Snowpiercer season 1 has evoked mixed reactions, and while it is (usually) unfavourably compared to the film, I preferred Netflix's take. To me, the characters essayed by Tilda Swinton (Mason; a composite of Melanie and her Hospitality colleague Ruth) and Ed Harris (Mr Wilford) were too caricaturish. The menace Swinton chanelled into her role as Mason was undeniable, but Connelly's Melanie is so much more. She rigorously enforces the class system on the train and will go to great lengths to preserve her secrets (including letting a depraved killer escape punishment, and torturing Layton's partner Josie). However, her decisions are guided by what she feels will optimise everyone's chances of survival — after all, she's in charge of the very last specimens of the human race.
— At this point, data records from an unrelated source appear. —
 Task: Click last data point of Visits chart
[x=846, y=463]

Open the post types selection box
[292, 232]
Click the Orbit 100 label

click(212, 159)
Still from Snowpiercer | Netflix

Apart from Melanie and Layton, the Snowpiercer series also turns the spotlight on other flawed but interesting characters — Bess Till (Mickey Summer), Miss Audrey (Lena Hall), Layton's ex Zarah (Sheila Vand), to name just a few.

By dint of its much longer runtime, the Netflix series is also able to delve into themes the film couldn't fully explore. There's the machine worship that you see in so many apocalyptic narratives — the survivors speak of the Engine Eternal in reverential tones, and of the train itself as a sacred entity. There's the Big Brother-like figure of Mr Wilford, the closest thing those on board Snowpiercer have to a god, if not the engine itself. The fact that for most of this season, this all-seeing, all-knowing deity is a myth propped up by Melanie makes for an even more interesting twist than if Mr Wilford was real (as in the film). There's an examination of how invested people are in upholding status quos — even when the world around them has shattered — especially if they're the ones benefiting from it.

Overarching it all of course is yet another glimpse of what society might look like after the collapse of civilisation: Not all that different despite some new trappings, Snowpiercer seems to say. It brings to mind a comment by Ruth, Melanie's colleague in hospitality; she disdainfully asks if the revolutionaries led by Layton think their "Utopian twaddle" will run the train now that they've gained control. Already, the chaos is beginning to spiral.

Ruth's remark draws attention to the opposition in which popular ideas about apocalypses find themselves. On the one hand is the philosophy that no real change or progress is possible without the destruction/complete annihilation of the old world order. On the other hand, we see the same old patterns being carried out even after the new order is established. Maybe it's a lack of vision or imagination. Maybe it also explains why narratives about rebuilding society after an apocalypse are overwhelmingly dystopian. Utopia, by its very definition, is a place that does not exist. But dystopia is real, and we're living in it.